Anyways, back to the original thought of this post. Itches you can’t scratch. My current itch… It’s hard to explain. I’ve been thinking about the future a bit lately. And let me tell you, I rarely do that. I like to live in the now. I don’t like to stress over the future, since I’m not a generally stressed out person. But I’ve been thinking about my job future… living future… relationship future… Yea.. I know. I keep picturing myself moving out. Living on my own. Not having to worry about money so much. Being able to pay for things like I used to. Getting a cheque every 2 weeks for more than what I make now. I used to almost get $1000 every two weeks. Now I’m lucky if I clear $500… That’s half the money I used to make. I can’t even live off of that. I’ve been trying.

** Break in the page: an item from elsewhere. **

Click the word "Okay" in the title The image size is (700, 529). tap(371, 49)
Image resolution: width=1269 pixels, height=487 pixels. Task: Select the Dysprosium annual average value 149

It sounds like a lot… but when you have car payments, cell phone bills (which aren’t paid in full EVER), credit card bills (I can’t even use it because I’m so over my limit), food, gas, and my normal spending habits, you’re lucky if you can save $20 until your next payday… a week later. Weekly pay is nice.. but holy shit does that money go fast. I just want to not have to worry about these things. Not have to be nervous about my phone being shut off. Or scared someone will come after me because of my credit card non-payments… or something like that. I’ve been trying. But more money keeps getting piled on for non-payment. I just need more money. I need a miracle.

Then relationships. It’s hard to believe I’ve been thinking about it, but I have. I look at my brother…and how happy he is with his girlfriend. And my sister and her husband. And my other brother and his wife. They’re settled. They have someone. And all I keep thinking every time we all go somewhere is that I’m the odd one out. The one left out. The one who doesn’t have a person to sit with or share something with. The one who’s alone. And it’s starting to bother me. Never has before. But lately, it really has. I find myself making wishes to find someone to be with. It’s ridiculous. That stuff doesn’t work. And knowing me, I’ll get bored after a short while. I can’t settle. My brain won’t let me. It’s no wonder I don’t have many friends (I can really… MAYBE count five? And they’re not even people I see often. Normal me by now would be crying and upset about this low number. I’m not for some reason. Maybe it’s just because my emotions are all messed for the week, but I don’t know. I sometimes don’t even like all the five people I can count. So there’s that. I need new friends… but I have NO idea how to make them… or where to find them. Making friends is hard. It’s even harder when you have a bit of social anxiety to stop you. So that’s that. That’s what I want. New relationships… in forms of friends and in form of a significant other. Someone to share my life with. I just need to start my life. I’m 25… I live at home… I need to be on my own soon. And soon needs to come as quickly as possible without it being in a negative way.

Other than all that, things are okay. Fan Expo was awesome as always. Went by way too fast. Sad I didn’t get to look around the con as much. That bothered me a lot. But we still had fun. And I did a Halloween camping thing… It was good… and I really hope they continue doing it and making it better. They have work to do, but they can do it, I think. Lastly, I’ve been doing videos on Youtube. Unboxings and crap like that. Fun stuff… but I stopped for a while because I didn’t feel like it or didn’t have time when I did. I filmed for it today… now it’s a point of editing and posting. So crossing my fingers I can get myself to do that too.

That’s all I can think of for now. I’m bored of this.